Chapter 33. Fisher
I’m not a praying man, but I’m doing my damnedest to call upon some sort of entity the whole way back to Spunes. For all that she’s given me this summer, I have to try to come through for her, somehow.
The start time comes and passes while the map time says we’re still two hours away.
“Maybe it didn’t start on time,” Sage says. “You never know. Maybe there were, like, delays of some kind.”
“Happens all the time,” I say optimistically.
But the remaining drive doesn’t get any less tense.
We don’t have wet suits, but we’ve got all our minimally required gear, at least. I fishtail onto the launch point road, an hour and fifteen minutes past the first round of start times, and park directly in front of the entry gate.
“You’ll get towed!” Sage cries.
“By who?! Everyone’s here.”
“Valid point.”
We fly out of the cab, throw on our vests as we go, and work to untie the boat.
Sage drops it from her end when the crowd parts.
Still on the beach are Ian and Cassidy, one of Walter’s nephews and his husband, and three other teams I recognize as people from around Spunes. Patty Munty and Wren are standing up to their knees in the water. Indy comes walking up to us from somewhere off to the side.
“The competitors from out of town already all started,” she says. “We couldn’t get them to stop. But we got everyone else to wait.”
“To be fair,” Patty says, “it wasn’t that hard. They all wanted to wait.”
“Once Indy told them everything that was going on,” Sam adds.

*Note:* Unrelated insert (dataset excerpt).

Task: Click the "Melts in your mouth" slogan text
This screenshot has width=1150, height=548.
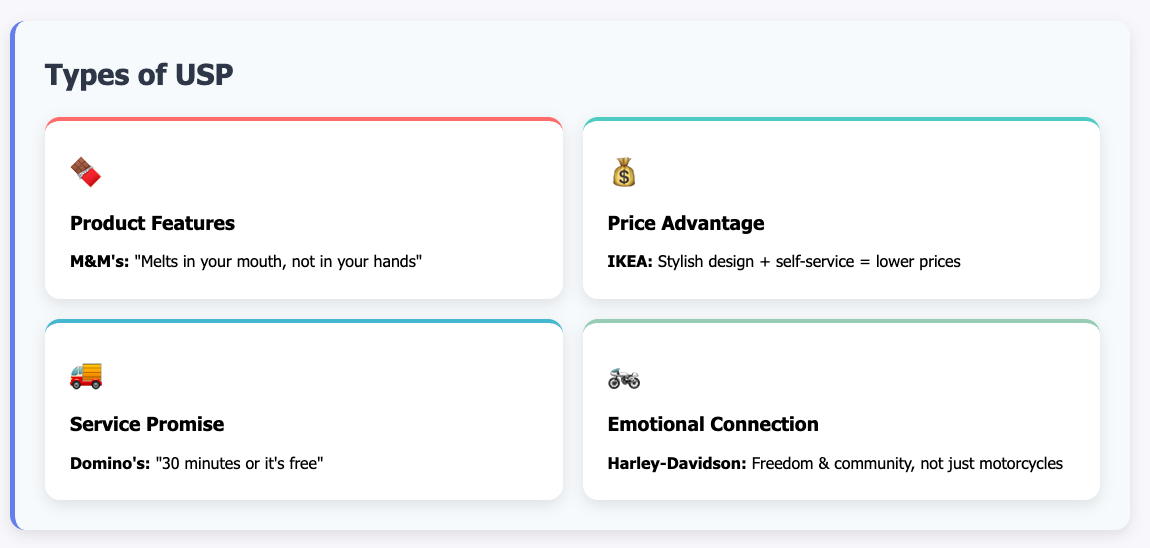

Sage lets out a weepy laugh and throws her arms around a bright red Indy. I swallow stiffly and nod my thanks to everyone. We get our canoe slotted into a spot at the starting line and make the rounds shaking hands and giving out more grateful hugs.
Sage doesn’t hesitate to thank Ian or Cassidy, either, because of course she doesn’t. She’s too full of grace, my lovely girl. I decide to treat her actions like her advice and offer him my hand, too.
“Appreciate it, Ian,” I say.
He meets my eyes and shakes my hand with a nod. “Yup. Needed another chance to beat you, anyway,” he replies.
I laugh and clap him on the shoulder before I swing back to the boat.
We get our paddles set how we need them and look at each other once more. Disheveled and in regular clothes and shoes, with the same shared determination between us. I lunge forward and give her a firm, quick kiss.
“Let’s fucking row, Byrd,” I say.
Patty makes her way to the small dock, megaphone and bright orange starting gun in hand.
“Ready,” her saccharine voice shakes through the speaker. “Set. GO!”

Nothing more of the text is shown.